Ten years ago, much of that story would have been unimaginable. A business leader like Lee would not have been writing daily for a mass audience, especially not in China. There was no array of competing microblog platforms allowing him to evade the censors and alert the world. The global backlash from Lee’s followers and the media would not have been swift and potent enough to lead the censors to back down so fast.

Yet while the technologies and tactics are new, Lee’s cat-and-mouse game with Chinese censors is not. China has long been intolerant of dissent, brazen in silencing challengers and relentless in controlling the tools of expression. Lee and his government, like writers and officials in many authoritarian nations, are now locked in an arms race in which new digital tools and platforms for expression are being met with insidious techniques of surveillance and censorship.
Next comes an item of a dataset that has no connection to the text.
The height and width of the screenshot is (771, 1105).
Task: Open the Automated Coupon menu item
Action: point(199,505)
The future of free speech depends on ensuring that the voices of liberty win out over the machinery of suppression.

The landscape of free speech has been transformed in the last decade. Twitter has more than 500 million registered users, and Chinese sites collectively register more than 1 billion accounts. Social media and microblogging allow anyone with something to say to find an audience, even in some of the world’s most repressive societies. And as barriers to entry fall for would-be writers, boundaries that separate writers from readers are also disintegrating.
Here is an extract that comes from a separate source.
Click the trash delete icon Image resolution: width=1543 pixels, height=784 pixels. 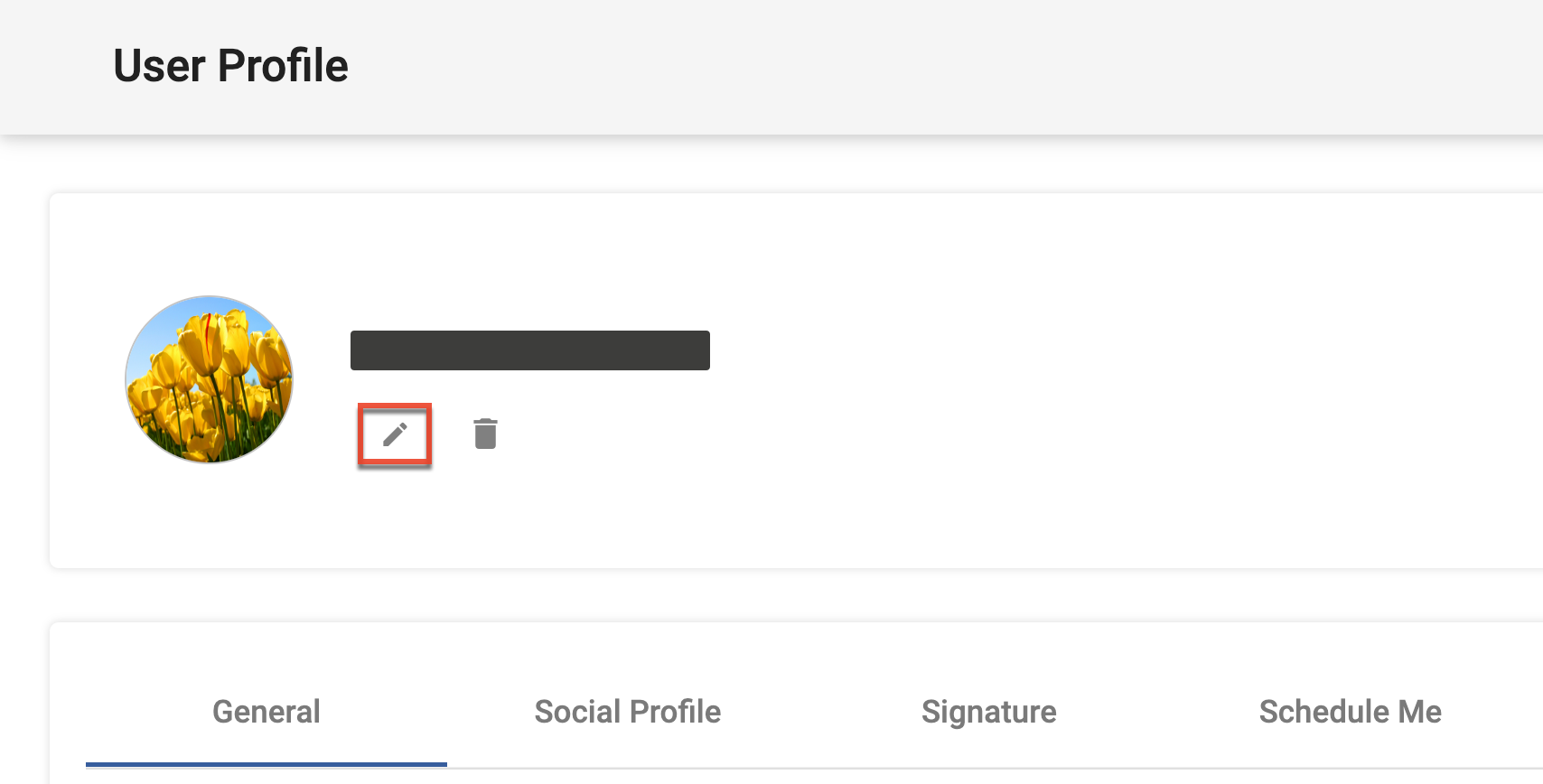485,434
However, as speech has mushroomed, so have strictures. Digital repression began in China nearly 20 years ago when the government identified the Internet as a threat to state power and national unity. Legislation in the mid-1990s barred transmission of information in nine broad categories, including attacks on the reputation of state institutions and activities that contravene the Chinese Constitution or laws. Later laws restricted online providers from operating without a state license or making available international news.

Caught in a race against new platforms and technologies, China’s censorship may gradually collapse under its own weight. Surveillance slows Internet traffic, burdening the country’s vast economic engine. Even pillars of the system are showing cracks. In late March, Zeng Li, a long-serving censorship official, wrote a deathbed apology for banning pieces he shouldn’t have. “I don’t want to be a sinner against history,” he wrote.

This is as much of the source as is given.